### Your instructions
With nothing left out, give the data back exactly.

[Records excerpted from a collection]
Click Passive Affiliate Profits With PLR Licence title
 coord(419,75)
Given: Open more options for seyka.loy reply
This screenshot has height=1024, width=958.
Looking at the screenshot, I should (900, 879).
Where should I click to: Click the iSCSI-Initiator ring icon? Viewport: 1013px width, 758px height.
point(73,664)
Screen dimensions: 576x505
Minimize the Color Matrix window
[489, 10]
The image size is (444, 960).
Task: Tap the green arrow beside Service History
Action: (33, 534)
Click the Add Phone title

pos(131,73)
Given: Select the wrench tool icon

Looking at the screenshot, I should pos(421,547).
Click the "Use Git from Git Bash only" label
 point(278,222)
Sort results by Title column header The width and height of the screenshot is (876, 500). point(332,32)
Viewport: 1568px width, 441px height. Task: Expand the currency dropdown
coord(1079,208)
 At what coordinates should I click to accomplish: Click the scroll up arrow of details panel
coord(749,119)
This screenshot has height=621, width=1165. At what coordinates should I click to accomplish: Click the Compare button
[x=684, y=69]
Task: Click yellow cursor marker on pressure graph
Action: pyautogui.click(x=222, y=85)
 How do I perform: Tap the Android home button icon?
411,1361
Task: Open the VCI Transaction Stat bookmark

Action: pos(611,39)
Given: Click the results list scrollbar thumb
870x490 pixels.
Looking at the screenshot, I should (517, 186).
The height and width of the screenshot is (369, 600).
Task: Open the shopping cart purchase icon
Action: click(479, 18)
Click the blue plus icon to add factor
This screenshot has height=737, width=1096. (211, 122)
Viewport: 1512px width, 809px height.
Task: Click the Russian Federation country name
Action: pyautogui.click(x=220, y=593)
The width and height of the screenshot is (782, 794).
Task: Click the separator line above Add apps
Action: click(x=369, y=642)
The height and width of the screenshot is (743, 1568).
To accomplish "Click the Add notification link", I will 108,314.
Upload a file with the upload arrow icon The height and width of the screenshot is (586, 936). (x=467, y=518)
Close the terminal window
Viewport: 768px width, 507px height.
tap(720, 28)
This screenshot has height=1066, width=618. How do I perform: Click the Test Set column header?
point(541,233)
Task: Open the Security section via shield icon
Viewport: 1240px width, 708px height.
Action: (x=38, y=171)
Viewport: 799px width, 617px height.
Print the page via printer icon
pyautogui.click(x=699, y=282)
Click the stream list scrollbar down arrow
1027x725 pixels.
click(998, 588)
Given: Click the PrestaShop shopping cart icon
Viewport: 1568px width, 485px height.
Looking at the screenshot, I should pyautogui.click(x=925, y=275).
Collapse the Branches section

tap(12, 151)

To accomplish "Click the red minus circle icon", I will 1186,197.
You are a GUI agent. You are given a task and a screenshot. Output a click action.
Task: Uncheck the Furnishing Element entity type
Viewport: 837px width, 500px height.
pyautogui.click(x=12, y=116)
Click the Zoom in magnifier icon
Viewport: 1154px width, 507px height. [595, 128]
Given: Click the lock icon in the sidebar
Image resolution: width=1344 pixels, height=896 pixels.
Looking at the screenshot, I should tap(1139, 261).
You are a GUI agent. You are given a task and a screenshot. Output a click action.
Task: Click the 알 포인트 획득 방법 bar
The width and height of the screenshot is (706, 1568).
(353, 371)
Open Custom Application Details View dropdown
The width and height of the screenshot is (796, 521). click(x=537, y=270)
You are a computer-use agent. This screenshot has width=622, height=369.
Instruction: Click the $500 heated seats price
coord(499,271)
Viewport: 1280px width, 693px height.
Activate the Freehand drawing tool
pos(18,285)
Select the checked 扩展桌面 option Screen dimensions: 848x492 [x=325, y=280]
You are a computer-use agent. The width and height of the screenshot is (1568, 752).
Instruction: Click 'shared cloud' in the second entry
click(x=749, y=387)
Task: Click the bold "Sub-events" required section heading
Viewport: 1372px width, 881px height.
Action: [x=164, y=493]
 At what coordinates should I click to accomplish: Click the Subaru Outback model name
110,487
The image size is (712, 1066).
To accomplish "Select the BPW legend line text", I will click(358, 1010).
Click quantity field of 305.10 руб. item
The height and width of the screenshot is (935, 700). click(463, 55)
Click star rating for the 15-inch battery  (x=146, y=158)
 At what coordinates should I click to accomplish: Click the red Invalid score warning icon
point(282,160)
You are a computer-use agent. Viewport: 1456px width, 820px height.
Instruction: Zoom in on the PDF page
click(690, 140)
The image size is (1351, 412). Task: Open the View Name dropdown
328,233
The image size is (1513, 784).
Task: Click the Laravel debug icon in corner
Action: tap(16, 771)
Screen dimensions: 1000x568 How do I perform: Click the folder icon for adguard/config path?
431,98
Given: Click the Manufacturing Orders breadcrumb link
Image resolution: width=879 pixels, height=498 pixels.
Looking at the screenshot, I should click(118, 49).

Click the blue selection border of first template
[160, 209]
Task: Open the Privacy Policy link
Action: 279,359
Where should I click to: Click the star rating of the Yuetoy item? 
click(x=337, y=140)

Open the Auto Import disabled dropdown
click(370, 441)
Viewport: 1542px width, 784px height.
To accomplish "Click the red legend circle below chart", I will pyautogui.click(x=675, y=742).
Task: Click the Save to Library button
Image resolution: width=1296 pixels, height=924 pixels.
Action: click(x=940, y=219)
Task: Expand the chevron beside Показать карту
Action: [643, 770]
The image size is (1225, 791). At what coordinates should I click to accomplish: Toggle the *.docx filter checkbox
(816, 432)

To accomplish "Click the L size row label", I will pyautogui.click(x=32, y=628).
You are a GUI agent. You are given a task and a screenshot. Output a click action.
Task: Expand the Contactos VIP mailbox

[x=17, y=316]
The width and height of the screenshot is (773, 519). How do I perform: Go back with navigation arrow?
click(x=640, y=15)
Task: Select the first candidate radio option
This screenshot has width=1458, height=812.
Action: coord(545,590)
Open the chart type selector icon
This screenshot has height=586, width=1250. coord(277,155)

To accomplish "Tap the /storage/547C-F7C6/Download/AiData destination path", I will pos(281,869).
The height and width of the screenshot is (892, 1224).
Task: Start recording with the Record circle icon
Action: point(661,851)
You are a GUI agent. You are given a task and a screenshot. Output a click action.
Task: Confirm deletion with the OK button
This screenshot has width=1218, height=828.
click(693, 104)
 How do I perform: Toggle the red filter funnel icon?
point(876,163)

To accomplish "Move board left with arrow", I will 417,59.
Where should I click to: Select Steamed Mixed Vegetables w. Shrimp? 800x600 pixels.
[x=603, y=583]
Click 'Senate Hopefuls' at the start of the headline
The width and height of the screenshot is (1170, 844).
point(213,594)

### Your response
Click Passive Affiliate Profits With PLR Licence title
 coord(419,75)
Given: Open more options for seyka.loy reply
This screenshot has height=1024, width=958.
Looking at the screenshot, I should (900, 879).
Where should I click to: Click the iSCSI-Initiator ring icon? Viewport: 1013px width, 758px height.
point(73,664)
Screen dimensions: 576x505
Minimize the Color Matrix window
[489, 10]
The image size is (444, 960).
Task: Tap the green arrow beside Service History
Action: (33, 534)
Click the Add Phone title

pos(131,73)
Given: Select the wrench tool icon

Looking at the screenshot, I should pos(421,547).
Click the "Use Git from Git Bash only" label
 point(278,222)
Sort results by Title column header The width and height of the screenshot is (876, 500). point(332,32)
Viewport: 1568px width, 441px height. Task: Expand the currency dropdown
coord(1079,208)
 At what coordinates should I click to accomplish: Click the scroll up arrow of details panel
coord(749,119)
This screenshot has height=621, width=1165. At what coordinates should I click to accomplish: Click the Compare button
[x=684, y=69]
Task: Click yellow cursor marker on pressure graph
Action: pyautogui.click(x=222, y=85)
 How do I perform: Tap the Android home button icon?
411,1361
Task: Open the VCI Transaction Stat bookmark

Action: pos(611,39)
Given: Click the results list scrollbar thumb
870x490 pixels.
Looking at the screenshot, I should (517, 186).
The height and width of the screenshot is (369, 600).
Task: Open the shopping cart purchase icon
Action: click(479, 18)
Click the blue plus icon to add factor
This screenshot has height=737, width=1096. (211, 122)
Viewport: 1512px width, 809px height.
Task: Click the Russian Federation country name
Action: pyautogui.click(x=220, y=593)
The width and height of the screenshot is (782, 794).
Task: Click the separator line above Add apps
Action: click(x=369, y=642)
The height and width of the screenshot is (743, 1568).
To accomplish "Click the Add notification link", I will 108,314.
Upload a file with the upload arrow icon The height and width of the screenshot is (586, 936). (x=467, y=518)
Close the terminal window
Viewport: 768px width, 507px height.
tap(720, 28)
This screenshot has height=1066, width=618. How do I perform: Click the Test Set column header?
point(541,233)
Task: Open the Security section via shield icon
Viewport: 1240px width, 708px height.
Action: (x=38, y=171)
Viewport: 799px width, 617px height.
Print the page via printer icon
pyautogui.click(x=699, y=282)
Click the stream list scrollbar down arrow
1027x725 pixels.
click(998, 588)
Given: Click the PrestaShop shopping cart icon
Viewport: 1568px width, 485px height.
Looking at the screenshot, I should pyautogui.click(x=925, y=275).
Collapse the Branches section

tap(12, 151)

To accomplish "Click the red minus circle icon", I will 1186,197.
You are a GUI agent. You are given a task and a screenshot. Output a click action.
Task: Uncheck the Furnishing Element entity type
Viewport: 837px width, 500px height.
pyautogui.click(x=12, y=116)
Click the Zoom in magnifier icon
Viewport: 1154px width, 507px height. [595, 128]
Given: Click the lock icon in the sidebar
Image resolution: width=1344 pixels, height=896 pixels.
Looking at the screenshot, I should tap(1139, 261).
You are a GUI agent. You are given a task and a screenshot. Output a click action.
Task: Click the 알 포인트 획득 방법 bar
The width and height of the screenshot is (706, 1568).
(353, 371)
Open Custom Application Details View dropdown
The width and height of the screenshot is (796, 521). click(x=537, y=270)
You are a computer-use agent. This screenshot has width=622, height=369.
Instruction: Click the $500 heated seats price
coord(499,271)
Viewport: 1280px width, 693px height.
Activate the Freehand drawing tool
pos(18,285)
Select the checked 扩展桌面 option Screen dimensions: 848x492 [x=325, y=280]
You are a computer-use agent. The width and height of the screenshot is (1568, 752).
Instruction: Click 'shared cloud' in the second entry
click(x=749, y=387)
Task: Click the bold "Sub-events" required section heading
Viewport: 1372px width, 881px height.
Action: [x=164, y=493]
 At what coordinates should I click to accomplish: Click the Subaru Outback model name
110,487
The image size is (712, 1066).
To accomplish "Select the BPW legend line text", I will click(358, 1010).
Click quantity field of 305.10 руб. item
The height and width of the screenshot is (935, 700). click(463, 55)
Click star rating for the 15-inch battery  (x=146, y=158)
 At what coordinates should I click to accomplish: Click the red Invalid score warning icon
point(282,160)
You are a computer-use agent. Viewport: 1456px width, 820px height.
Instruction: Zoom in on the PDF page
click(690, 140)
The image size is (1351, 412). Task: Open the View Name dropdown
328,233
The image size is (1513, 784).
Task: Click the Laravel debug icon in corner
Action: tap(16, 771)
Screen dimensions: 1000x568 How do I perform: Click the folder icon for adguard/config path?
431,98
Given: Click the Manufacturing Orders breadcrumb link
Image resolution: width=879 pixels, height=498 pixels.
Looking at the screenshot, I should click(118, 49).

Click the blue selection border of first template
[160, 209]
Task: Open the Privacy Policy link
Action: 279,359
Where should I click to: Click the star rating of the Yuetoy item? 
click(x=337, y=140)

Open the Auto Import disabled dropdown
click(370, 441)
Viewport: 1542px width, 784px height.
To accomplish "Click the red legend circle below chart", I will pyautogui.click(x=675, y=742).
Task: Click the Save to Library button
Image resolution: width=1296 pixels, height=924 pixels.
Action: click(x=940, y=219)
Task: Expand the chevron beside Показать карту
Action: [643, 770]
The image size is (1225, 791). At what coordinates should I click to accomplish: Toggle the *.docx filter checkbox
(816, 432)

To accomplish "Click the L size row label", I will pyautogui.click(x=32, y=628).
You are a GUI agent. You are given a task and a screenshot. Output a click action.
Task: Expand the Contactos VIP mailbox

[x=17, y=316]
The width and height of the screenshot is (773, 519). How do I perform: Go back with navigation arrow?
click(x=640, y=15)
Task: Select the first candidate radio option
This screenshot has width=1458, height=812.
Action: coord(545,590)
Open the chart type selector icon
This screenshot has height=586, width=1250. coord(277,155)

To accomplish "Tap the /storage/547C-F7C6/Download/AiData destination path", I will pos(281,869).
The height and width of the screenshot is (892, 1224).
Task: Start recording with the Record circle icon
Action: point(661,851)
You are a GUI agent. You are given a task and a screenshot. Output a click action.
Task: Confirm deletion with the OK button
This screenshot has width=1218, height=828.
click(693, 104)
 How do I perform: Toggle the red filter funnel icon?
point(876,163)

To accomplish "Move board left with arrow", I will 417,59.
Where should I click to: Select Steamed Mixed Vegetables w. Shrimp? 800x600 pixels.
[x=603, y=583]
Click 'Senate Hopefuls' at the start of the headline
The width and height of the screenshot is (1170, 844).
point(213,594)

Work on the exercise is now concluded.